GRA V Minister for Public Expenditure & Reform: Gardai had no entitlement to specific consultation process on terms of sick leave

In Garda Representative Association v Minister for Public Expenditure and Reform, the Supreme Court accepted, for the purposes of this case, that due to the statutory interference with the Gardai’s constitutional right join a union, it may be required as a matter of proportionality that they have a right to consultation with the Minister regarding their conditions of employment and remuneration. But there is no right to any specific form of consultative process. Given that, the Minister had not breached any entitlement to consultation in introducing regulations altering the sick pay entitlements of public servants, including Gardai.

 

Background

Garda Síochána Act 2005

Section 122 of the 2005 Act provides:

(1) The Minister may, after consulting with the Garda Commissioner and with the approval of the Government, make regulations for the management of the Garda Síochána, including regulations relating to any or all of the following matters:

(g) the pay and allowances of members, including the conditions under which they are payable;

 

Section 122(6) provides:

Before making regulations under subsection (1)(g) or (i), the Minister shall—

(a) submit a draft of the regulations to the associations referred to in section 18 representing the ranks and grades in the Garda Síochána who would be affected by the regulations, and

(b) consider any representations made to him or her in respect of the draft regulations by any of those associations.

 

In response to budgetary constraints at the time, the Government introduced the Public Service Management (Recruitment and Appointments) (Amendment) Act 2013.

Section 58B provides:

(1) Without prejudice to subsection (5) and subject to subsections (2) and (7), the Minister may make regulations providing for the payment of remuneration, in circumstances specified in the regulations and subject to such conditions as are specified therein, to a relevant person during a period of sick leave on his or her part, and that remuneration shall be (as the Minister determines and specifies in the regulations)—

(a) the whole amount of the remuneration that would otherwise accrue to the person,

(b) a percentage specified in the regulations of the whole amount referred to in paragraph (a), or …

Section 58C provides:

This Part has effect notwithstanding—

(a) any provision made by or under—

(i) any other Act,

(ii) any statute or other document to like effect of a university or other third level institution,

(iii) any circular or instrument or other document,

(iv) any written agreement or contractual arrangement,

or

(b) any verbal agreement, arrangement or understanding or any expectation.

 

Under the 2013 Act, the Minister introduced the Public Service Management (Sick Leave) Regulations 2014, reducing the entitlements of public service workers, including Gardai, to sick pay.

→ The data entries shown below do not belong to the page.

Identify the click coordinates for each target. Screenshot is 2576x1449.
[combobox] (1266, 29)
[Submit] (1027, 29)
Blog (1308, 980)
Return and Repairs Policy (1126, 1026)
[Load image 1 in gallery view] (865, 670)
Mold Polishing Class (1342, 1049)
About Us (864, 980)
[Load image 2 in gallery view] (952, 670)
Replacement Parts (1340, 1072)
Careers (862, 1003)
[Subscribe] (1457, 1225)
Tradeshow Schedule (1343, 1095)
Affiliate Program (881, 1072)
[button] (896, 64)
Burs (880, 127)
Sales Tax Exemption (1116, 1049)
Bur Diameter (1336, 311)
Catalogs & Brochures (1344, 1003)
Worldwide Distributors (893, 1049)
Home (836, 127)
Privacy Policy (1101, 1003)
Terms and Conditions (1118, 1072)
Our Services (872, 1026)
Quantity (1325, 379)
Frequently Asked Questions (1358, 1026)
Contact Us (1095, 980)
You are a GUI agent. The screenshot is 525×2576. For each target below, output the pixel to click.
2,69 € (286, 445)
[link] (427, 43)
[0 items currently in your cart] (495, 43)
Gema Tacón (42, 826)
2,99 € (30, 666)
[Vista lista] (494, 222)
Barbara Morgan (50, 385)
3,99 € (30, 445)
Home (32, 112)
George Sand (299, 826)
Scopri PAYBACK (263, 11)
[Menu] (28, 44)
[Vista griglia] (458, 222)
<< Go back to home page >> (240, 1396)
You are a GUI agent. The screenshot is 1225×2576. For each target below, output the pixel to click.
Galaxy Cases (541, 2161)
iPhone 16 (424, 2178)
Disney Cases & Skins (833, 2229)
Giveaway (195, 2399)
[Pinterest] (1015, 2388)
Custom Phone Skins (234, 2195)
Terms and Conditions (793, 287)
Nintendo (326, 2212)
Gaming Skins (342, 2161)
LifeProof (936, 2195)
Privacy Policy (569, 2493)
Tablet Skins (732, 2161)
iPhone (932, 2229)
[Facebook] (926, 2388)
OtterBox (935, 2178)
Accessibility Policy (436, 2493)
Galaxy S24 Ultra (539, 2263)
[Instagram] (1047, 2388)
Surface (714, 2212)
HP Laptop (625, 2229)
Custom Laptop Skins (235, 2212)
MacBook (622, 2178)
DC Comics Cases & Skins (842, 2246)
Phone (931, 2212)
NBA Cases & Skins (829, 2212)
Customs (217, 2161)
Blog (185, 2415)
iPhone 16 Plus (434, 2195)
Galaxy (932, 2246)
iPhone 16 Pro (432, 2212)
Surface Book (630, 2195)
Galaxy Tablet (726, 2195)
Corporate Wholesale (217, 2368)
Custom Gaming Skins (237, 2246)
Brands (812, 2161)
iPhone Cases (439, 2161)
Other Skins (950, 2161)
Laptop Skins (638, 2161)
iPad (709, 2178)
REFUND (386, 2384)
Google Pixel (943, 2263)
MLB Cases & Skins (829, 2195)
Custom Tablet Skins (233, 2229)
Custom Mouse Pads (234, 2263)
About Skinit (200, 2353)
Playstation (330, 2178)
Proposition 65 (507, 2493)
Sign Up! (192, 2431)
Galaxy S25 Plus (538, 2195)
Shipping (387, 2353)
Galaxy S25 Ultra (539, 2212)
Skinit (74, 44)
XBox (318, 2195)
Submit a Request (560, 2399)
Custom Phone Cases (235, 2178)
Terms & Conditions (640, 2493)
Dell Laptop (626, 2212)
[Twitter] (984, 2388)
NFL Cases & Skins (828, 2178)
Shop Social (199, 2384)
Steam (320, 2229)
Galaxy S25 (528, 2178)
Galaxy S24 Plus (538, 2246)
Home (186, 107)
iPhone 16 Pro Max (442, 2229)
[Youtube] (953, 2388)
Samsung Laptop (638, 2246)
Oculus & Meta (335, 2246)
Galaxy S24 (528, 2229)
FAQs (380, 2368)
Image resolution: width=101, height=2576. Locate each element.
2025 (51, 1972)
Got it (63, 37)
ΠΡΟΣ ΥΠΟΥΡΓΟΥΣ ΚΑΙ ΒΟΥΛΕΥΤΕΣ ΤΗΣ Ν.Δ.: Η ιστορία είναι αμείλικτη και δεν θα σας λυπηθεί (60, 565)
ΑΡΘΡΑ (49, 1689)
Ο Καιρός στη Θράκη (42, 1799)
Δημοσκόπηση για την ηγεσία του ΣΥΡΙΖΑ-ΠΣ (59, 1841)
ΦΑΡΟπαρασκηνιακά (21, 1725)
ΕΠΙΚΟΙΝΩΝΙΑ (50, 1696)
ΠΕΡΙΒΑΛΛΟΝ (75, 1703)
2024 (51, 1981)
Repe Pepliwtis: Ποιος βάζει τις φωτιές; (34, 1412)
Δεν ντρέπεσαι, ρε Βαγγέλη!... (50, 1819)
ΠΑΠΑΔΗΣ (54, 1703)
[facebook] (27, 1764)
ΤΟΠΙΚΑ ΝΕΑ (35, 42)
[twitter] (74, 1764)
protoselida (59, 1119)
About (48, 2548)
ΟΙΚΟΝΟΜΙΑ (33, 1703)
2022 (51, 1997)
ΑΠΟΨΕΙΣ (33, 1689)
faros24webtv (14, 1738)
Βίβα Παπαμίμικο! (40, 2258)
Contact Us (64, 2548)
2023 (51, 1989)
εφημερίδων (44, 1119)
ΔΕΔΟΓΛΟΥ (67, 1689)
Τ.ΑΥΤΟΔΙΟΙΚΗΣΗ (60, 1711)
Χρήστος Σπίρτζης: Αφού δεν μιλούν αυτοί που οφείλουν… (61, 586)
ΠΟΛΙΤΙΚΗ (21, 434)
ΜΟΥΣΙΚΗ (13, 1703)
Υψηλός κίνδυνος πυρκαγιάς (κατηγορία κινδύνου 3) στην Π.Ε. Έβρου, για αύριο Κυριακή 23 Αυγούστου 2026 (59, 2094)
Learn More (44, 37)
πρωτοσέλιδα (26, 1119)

The GRA applied to the High Court for a declaration that the 2014 Regulations did not apply to its members. The High Court (Kearns P) rejected that application, as the relief sought would amount to an untenable limit on the power to legislate.

The Court of Appeal (Finlay Geoghegan J & Hogan J) rejected the GRA’s appeal, finding that that the High Court decision was correct.

The GRA applied to the Supreme Court for leave to appeal.

 

Supreme Court

The Court determined that the GRA had raised questions of general importance and granted leave. Those questions were defined during case management to:

(a) Whether decisions of Government which impact on existing entitlements of workers in the public service require, prior to being changed to the detriment of such workers, either consultation with those so affected or any other form of procedure, such as procedural fairness?

(b) Can the doctrine of legitimate expectation arise in the particular context at issue in this appeal?

(c) Where a representation is made, if, which is denied, any such was made here, which gives rise to a legitimate expectation that Government will be bound to a particular course of action, may this be resiled from or withdrawn without legal consequence?

(d) Whether the conditions for liability for legitimate expectation also require that the party or parties, to which a representation is held out, change their position to their detriment, or otherwise act on same so that it would be inequitable for the Government to go back on that representation?

Clarke CJ wrote the judgment for the unanimous five judge panel. He concluded:

10.1 In summary, therefore, for the reasons set out earlier in this judgment, I have first concluded that the relevant statutory regimes do not, of themselves, confer any right to be consulted prior to the making of regulations by the Minister for Public Expenditure and Reform under the measures introduced by the 2013 Act. The Regulations were introduced under that Act. That Act is, in its terms, stated to apply notwithstanding any other legislative provision.

10.2 I have, for the purposes of the argument, been prepared to accept that it is possible that the GRA was entitled to some engagement prior to the making of such Regulations on one or other or both of two bases. The first being the possibility that the restrictions placed on the ability of An Garda Síochána to conduct what for others might be considered to be ordinary industrial relations may give rise to an entitlement to be consulted. The second is that it may again be arguable that the history of the engagement between the parties is such as to give rise to a legitimate expectation that some form of consultation or the right to make representations would be afforded. However, I have also concluded that under neither of those headings is it arguable that there could be a right to any specific form of process. Rather the height of the argument could only extend to an entitlement to a generalised form of consultation or facility to make representations.

10.3 On that basis I have considered the facts and concluded that no breach of any such general entitlement has been established. There was a lengthy engagement between what might loosely be called the Government side and the GRA. On that basis I have come to the view that, even if any generalised right of the type which I have described could be said to arise on any of the legal bases put forward, no breach of any such entitlement has been established. For that reason I do not consider it necessary to finally determine whether any such rights exist in the first place for even if they do, such rights have not been breached.

10.4 For those reasons I would dismiss the appeal and affirm the orders of the Courts below.